LETTERS TO THE EDITOR |
Department of Cardiothoracic Surgery
Great Ormond Street Hospital for Children
Great Ormond Street
London WC1N 3JH, United Kingdom
To the Editor:
I have read with interest the short communication: "Massive Bleeding at Resternotomy Despite a Polytetrafluoroethylene Surgical Membrane" in the July 1995 issue of the Journal. It is true that the number of reported membrane implantations far exceeds the experience with reoperations in such cases. In my experience, reoperations, especially those involving extracardiac valved conduits, are greatly facilitated by the use of polytetrafluoroethylene membrane. The sternum can be opened quickly and damage to the underlying structures is avoided.

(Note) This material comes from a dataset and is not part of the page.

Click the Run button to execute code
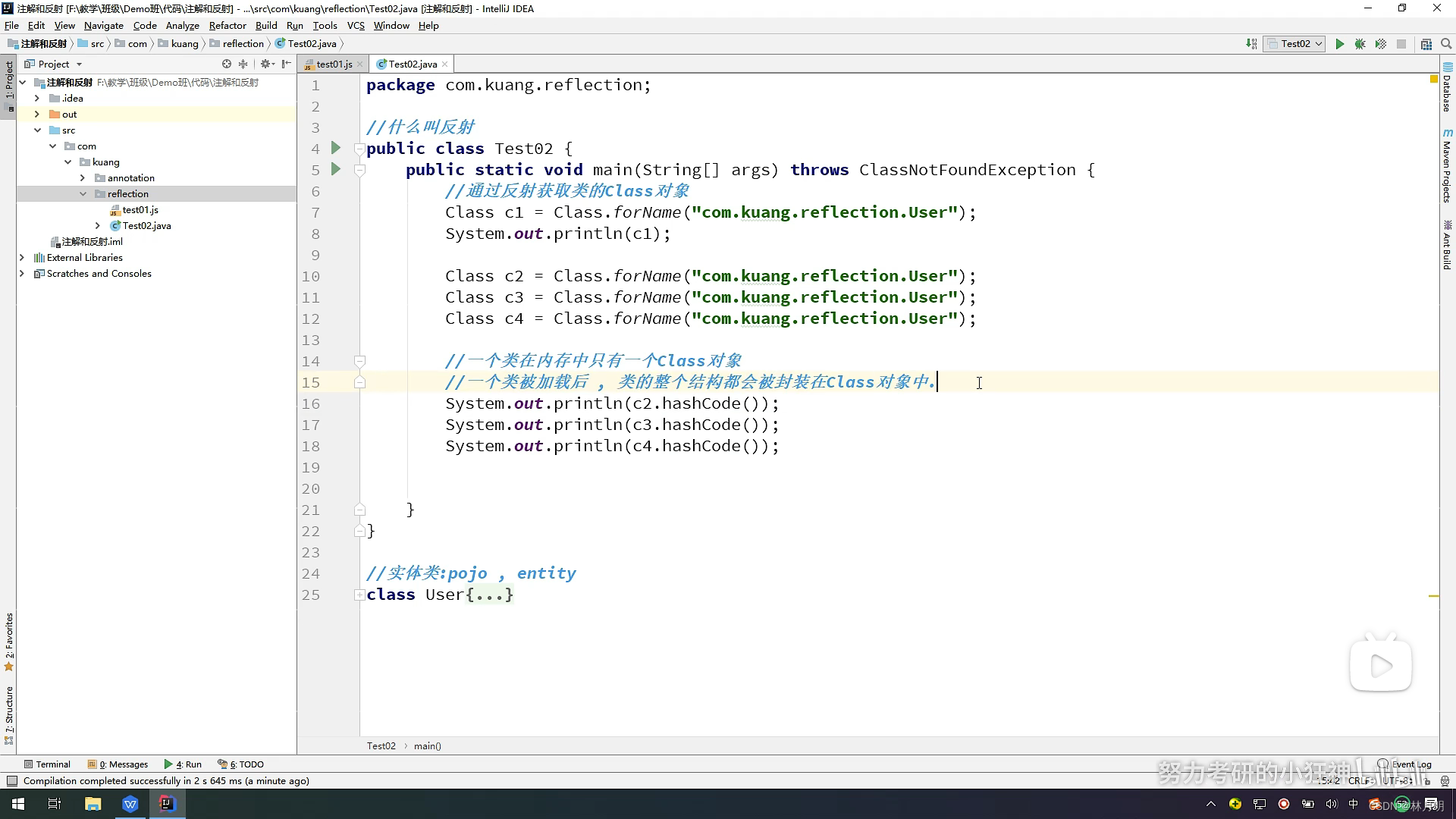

Although the use of polytetrafluoroethylene
* membrane is helpful, it is no substitute for careful surgical technique. We always open the external table of the sternum with an oscillating saw, but opening of the interior lamina is by careful dissection. If the saw is used through the entire sternum, the underlying structures can be damaged, whether the pericardium is intact or whether a pericardial substitute is used. This is particularly true if there is a dilatation of the conduit or aneurysm/pseudoaneurysm of the right ventricle, which may be due to residual ventricular septal defect and conduit obstruction. In summary, I continue using the membrane in patients in whom the risk of reoperation is high and would very much recommend its use to readers of the Journal.